Tánaiste Simon Coveney has said the Government will be flexible on solutions to issues surrounding the post-Brexit border if the British government brings new thinking that is more political than technological.

Priority must be avoid a hard Brexit - Post-Brexit border solutions

Tánaiste Simon Coveney has said the Government will be flexible on solutions to issues surrounding the post-Brexit border if the British government brings new thinking that is more political than technological.

That may already be happening. According to a report by RTÉ, the British government is exploring the prospect of

the United Kingdom as a whole remaining aligned to the EU Customs Union for several years after Brexit.
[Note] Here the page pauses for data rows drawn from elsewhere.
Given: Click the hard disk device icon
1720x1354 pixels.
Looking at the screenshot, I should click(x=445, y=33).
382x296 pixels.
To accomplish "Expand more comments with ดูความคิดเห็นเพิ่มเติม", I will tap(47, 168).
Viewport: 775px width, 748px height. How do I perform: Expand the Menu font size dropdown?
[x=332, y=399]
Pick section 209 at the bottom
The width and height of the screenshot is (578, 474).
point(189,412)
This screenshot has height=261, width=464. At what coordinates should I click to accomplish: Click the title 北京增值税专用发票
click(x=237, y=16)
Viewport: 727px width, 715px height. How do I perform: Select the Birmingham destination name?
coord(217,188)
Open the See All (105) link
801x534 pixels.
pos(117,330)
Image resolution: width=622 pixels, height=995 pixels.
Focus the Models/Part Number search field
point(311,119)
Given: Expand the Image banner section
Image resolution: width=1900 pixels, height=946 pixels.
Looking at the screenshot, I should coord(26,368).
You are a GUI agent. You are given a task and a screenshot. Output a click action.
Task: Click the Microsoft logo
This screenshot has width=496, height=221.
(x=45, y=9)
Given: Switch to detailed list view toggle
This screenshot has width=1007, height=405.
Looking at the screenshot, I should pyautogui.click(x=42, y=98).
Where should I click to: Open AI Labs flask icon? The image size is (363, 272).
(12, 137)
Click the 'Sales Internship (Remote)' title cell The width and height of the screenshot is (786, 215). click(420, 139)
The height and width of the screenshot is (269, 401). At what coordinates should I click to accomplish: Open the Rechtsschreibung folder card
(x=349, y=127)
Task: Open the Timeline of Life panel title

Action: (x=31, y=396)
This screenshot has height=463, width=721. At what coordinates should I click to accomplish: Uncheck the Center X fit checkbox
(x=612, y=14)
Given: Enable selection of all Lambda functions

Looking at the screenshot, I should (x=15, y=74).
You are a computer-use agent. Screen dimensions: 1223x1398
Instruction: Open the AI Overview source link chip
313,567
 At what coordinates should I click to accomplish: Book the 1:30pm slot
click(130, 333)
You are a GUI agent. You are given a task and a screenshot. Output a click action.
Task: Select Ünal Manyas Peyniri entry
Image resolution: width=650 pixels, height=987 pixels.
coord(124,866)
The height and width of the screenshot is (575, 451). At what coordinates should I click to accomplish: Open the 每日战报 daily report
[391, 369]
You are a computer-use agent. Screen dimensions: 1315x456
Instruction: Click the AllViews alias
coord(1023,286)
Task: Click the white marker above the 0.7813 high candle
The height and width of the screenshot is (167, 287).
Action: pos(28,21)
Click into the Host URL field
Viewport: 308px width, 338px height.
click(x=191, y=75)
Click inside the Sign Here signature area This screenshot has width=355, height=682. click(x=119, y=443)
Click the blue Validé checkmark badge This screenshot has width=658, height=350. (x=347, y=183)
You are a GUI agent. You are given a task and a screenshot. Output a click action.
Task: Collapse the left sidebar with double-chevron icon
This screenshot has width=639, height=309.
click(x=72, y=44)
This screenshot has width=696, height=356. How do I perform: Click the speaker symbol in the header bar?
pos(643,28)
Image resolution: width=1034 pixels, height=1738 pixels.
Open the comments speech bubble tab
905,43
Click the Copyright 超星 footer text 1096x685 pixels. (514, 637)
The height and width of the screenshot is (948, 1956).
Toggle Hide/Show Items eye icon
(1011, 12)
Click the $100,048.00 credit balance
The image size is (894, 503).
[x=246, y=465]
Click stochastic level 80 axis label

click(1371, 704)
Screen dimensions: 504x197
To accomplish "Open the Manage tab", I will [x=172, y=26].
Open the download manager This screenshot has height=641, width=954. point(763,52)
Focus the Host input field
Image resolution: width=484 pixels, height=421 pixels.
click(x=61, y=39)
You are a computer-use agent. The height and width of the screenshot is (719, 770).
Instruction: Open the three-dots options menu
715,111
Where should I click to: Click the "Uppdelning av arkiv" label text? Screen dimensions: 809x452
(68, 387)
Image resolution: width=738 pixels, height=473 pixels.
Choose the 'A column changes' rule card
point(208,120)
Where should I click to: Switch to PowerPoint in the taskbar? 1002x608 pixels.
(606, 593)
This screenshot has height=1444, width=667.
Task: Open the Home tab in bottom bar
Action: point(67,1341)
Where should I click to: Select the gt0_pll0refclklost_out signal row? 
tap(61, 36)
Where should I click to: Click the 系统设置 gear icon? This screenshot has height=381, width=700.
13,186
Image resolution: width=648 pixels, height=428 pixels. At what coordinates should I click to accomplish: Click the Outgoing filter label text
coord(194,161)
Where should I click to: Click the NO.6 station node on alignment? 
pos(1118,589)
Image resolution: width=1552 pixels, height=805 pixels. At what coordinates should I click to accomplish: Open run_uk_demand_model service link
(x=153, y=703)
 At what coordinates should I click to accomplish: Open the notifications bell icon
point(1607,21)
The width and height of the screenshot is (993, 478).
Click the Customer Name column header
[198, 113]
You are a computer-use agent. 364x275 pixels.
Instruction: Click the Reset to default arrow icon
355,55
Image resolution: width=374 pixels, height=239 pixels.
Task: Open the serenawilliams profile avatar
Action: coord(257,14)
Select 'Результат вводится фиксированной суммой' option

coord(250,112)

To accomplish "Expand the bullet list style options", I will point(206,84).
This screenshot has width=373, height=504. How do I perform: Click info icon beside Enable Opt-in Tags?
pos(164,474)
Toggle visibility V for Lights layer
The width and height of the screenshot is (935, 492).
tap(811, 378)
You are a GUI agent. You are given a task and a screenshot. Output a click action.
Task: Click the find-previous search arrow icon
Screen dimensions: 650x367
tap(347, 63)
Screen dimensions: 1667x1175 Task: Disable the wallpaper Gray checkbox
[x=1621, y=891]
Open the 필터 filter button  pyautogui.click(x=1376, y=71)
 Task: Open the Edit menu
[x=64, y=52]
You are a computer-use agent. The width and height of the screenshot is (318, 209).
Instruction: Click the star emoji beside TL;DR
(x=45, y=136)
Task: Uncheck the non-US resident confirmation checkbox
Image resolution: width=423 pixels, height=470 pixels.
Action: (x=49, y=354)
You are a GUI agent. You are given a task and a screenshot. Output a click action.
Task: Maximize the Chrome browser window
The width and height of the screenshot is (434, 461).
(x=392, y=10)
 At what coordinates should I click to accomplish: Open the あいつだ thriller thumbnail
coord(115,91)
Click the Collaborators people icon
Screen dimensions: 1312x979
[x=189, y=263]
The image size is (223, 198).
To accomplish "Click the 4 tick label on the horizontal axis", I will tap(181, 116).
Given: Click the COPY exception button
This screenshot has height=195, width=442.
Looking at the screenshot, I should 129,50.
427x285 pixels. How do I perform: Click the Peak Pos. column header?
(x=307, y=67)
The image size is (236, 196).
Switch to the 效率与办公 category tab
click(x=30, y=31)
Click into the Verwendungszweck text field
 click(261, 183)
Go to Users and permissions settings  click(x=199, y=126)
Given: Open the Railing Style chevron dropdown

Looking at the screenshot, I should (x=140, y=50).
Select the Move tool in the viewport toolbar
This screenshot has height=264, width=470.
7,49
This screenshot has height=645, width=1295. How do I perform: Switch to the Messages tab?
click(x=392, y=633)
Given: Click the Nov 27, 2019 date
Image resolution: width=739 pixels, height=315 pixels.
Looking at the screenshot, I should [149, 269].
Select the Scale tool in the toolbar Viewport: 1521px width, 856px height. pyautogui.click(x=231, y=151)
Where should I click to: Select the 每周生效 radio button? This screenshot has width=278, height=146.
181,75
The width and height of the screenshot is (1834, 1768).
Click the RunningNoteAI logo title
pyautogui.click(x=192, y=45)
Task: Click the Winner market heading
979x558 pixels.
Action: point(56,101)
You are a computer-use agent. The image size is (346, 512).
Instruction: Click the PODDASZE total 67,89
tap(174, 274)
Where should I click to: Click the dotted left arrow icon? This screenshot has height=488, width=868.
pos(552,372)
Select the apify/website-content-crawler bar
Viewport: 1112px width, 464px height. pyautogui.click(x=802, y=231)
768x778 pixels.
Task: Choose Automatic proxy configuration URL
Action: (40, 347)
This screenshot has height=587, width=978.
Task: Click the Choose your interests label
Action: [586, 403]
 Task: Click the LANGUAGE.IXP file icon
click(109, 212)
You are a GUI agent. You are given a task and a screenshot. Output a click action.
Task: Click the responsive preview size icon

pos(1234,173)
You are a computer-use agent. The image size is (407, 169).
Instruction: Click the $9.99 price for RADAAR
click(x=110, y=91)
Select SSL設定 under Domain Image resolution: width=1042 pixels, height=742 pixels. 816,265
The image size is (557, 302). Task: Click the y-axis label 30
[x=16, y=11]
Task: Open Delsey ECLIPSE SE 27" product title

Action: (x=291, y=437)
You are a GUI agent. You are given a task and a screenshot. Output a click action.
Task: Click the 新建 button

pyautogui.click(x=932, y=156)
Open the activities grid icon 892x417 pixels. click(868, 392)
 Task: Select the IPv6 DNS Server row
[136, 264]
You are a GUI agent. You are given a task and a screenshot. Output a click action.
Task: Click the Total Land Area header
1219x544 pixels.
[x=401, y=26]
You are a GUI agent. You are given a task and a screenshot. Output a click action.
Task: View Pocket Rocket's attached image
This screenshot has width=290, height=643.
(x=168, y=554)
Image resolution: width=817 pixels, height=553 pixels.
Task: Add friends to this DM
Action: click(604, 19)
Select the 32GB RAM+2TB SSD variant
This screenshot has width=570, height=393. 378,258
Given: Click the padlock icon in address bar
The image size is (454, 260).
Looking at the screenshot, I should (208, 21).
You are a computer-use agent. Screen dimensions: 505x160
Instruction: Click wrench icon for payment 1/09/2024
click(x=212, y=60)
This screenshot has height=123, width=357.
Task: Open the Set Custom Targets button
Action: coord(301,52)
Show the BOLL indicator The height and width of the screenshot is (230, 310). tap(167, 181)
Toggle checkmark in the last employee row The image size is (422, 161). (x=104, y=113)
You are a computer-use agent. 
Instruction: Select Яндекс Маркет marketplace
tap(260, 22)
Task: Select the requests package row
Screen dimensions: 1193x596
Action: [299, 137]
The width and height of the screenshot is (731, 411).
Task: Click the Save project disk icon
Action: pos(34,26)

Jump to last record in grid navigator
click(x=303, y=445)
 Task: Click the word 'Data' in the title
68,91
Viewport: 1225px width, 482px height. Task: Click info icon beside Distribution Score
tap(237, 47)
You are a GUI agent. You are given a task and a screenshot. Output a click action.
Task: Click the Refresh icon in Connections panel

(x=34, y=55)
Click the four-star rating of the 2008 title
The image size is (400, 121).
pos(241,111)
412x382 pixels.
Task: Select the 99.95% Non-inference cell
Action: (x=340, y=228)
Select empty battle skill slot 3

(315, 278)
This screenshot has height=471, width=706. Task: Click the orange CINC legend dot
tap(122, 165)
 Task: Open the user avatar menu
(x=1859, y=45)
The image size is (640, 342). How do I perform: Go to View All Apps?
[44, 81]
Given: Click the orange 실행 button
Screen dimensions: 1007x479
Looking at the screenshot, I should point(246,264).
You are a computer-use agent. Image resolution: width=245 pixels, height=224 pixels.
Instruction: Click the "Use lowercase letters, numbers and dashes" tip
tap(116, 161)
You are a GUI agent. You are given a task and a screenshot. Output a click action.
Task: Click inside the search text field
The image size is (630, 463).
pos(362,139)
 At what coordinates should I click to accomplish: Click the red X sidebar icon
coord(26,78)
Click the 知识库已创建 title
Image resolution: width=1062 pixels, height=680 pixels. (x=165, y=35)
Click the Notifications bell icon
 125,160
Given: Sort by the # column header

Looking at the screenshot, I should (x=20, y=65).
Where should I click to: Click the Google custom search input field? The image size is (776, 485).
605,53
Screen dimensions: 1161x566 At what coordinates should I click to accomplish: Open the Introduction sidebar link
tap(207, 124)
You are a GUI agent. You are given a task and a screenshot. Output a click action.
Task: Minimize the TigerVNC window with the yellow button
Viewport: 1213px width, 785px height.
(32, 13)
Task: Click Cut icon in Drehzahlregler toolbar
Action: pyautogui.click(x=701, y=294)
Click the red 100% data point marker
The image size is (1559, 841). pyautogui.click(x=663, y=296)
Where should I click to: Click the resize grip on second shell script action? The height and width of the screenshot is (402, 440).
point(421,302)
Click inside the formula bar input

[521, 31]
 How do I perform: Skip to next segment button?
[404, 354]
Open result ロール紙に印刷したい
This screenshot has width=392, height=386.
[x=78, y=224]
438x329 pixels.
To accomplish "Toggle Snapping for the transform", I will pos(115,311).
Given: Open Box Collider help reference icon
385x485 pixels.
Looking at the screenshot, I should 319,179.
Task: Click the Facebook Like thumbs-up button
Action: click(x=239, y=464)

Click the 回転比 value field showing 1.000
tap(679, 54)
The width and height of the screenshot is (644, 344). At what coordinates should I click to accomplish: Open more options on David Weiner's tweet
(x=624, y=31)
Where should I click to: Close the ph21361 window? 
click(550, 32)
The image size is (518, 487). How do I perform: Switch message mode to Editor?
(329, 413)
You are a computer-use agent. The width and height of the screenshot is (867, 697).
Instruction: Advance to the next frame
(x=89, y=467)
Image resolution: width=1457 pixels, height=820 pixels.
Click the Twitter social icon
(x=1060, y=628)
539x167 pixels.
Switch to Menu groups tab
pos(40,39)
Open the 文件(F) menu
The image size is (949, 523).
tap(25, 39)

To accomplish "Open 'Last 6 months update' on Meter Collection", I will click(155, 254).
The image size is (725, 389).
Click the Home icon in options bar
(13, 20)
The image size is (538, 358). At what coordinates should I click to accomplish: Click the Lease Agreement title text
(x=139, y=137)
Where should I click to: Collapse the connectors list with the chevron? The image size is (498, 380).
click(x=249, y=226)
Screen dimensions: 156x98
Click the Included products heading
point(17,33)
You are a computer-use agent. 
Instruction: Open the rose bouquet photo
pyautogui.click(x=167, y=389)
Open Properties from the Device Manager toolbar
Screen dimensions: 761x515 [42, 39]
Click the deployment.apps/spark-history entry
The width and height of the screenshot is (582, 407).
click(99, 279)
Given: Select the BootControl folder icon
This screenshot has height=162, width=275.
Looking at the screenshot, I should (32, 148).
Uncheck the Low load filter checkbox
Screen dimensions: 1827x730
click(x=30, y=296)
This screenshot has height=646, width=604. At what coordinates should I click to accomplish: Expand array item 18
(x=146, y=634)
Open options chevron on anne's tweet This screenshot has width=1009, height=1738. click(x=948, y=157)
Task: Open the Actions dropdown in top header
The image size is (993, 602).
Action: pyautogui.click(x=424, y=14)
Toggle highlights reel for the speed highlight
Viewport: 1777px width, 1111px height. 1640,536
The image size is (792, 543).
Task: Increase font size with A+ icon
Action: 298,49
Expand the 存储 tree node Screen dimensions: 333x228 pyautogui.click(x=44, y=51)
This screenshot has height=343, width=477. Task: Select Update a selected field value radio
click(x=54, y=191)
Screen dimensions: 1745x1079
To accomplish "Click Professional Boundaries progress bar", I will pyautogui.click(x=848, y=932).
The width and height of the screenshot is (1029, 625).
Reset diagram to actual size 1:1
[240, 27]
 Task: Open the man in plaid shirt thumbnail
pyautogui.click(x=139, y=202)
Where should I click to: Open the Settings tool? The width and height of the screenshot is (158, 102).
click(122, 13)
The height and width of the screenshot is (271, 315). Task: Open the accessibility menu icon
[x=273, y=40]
The plan being considered by prime minister Theresa May and her government would be for a strict interpretation of the agreement reached between the EU and UK in December on the Irish border issue. Section 49 of that agreement states that in the absence of any other way of avoiding a hard border, the UK would “maintain full alignment with those rules of the internal market and customs union which support north-south co-operation, the all-island economy, and the Good Friday Agreement”.

That has always been interpreted as being confined to Northern Ireland, something which the DUP has repeatedly said it will not countenance.

Confining full alignment to Northern Ireland would infuriate the party propping up the May administration and likely lead to her demise — but if the whole of the UK was included, the DUP would have few grounds to complain.

The so-called third option would mean no customs checks on the Irish Sea, or on the Irish border.

The prime minister is between a rock and a hard place.

Die-hard Brexiteers within her own government oppose vigorously her customs partnership model while the EU — and Ireland in particular — refuses to countenance a technological solution to border control.

If this is a serious proposal, it must be considered seriously by the Irish Government and the EU. It is essential for the remaining member states that the focus remains on limiting the effects of Brexit. However, the signs are that the opposite is happening and that the focus is shifting towards further enlargement of an already disjointed bloc.

The Taoiseach and the Minister of State for European Affairs, Helen McEntee, are in Bulgaria to attend the EU Western Balkans Summit today in the Bulgarian capital of Sofia. In advance of the meeting, Ms McEntee declared the enlargement of the EU to the Western Balkans to be a priority for Ireland.

“Ireland supports the enlargement of the EU, with countries who share the values of the European Union and it is important to work with countries to reach those goals,” she said.

Really, minister? Enlargement is not, and must not be considered to be, a priority for Ireland or the EU as a whole. The priority must continue to be finding a workable arrangement with the UK after Brexit.

It is, of course, important that EU democracies, mindful of the devastating regional wars of the 1990s, encourage and aid economic progress in the region but it must not come at the expense of a hard Brexit.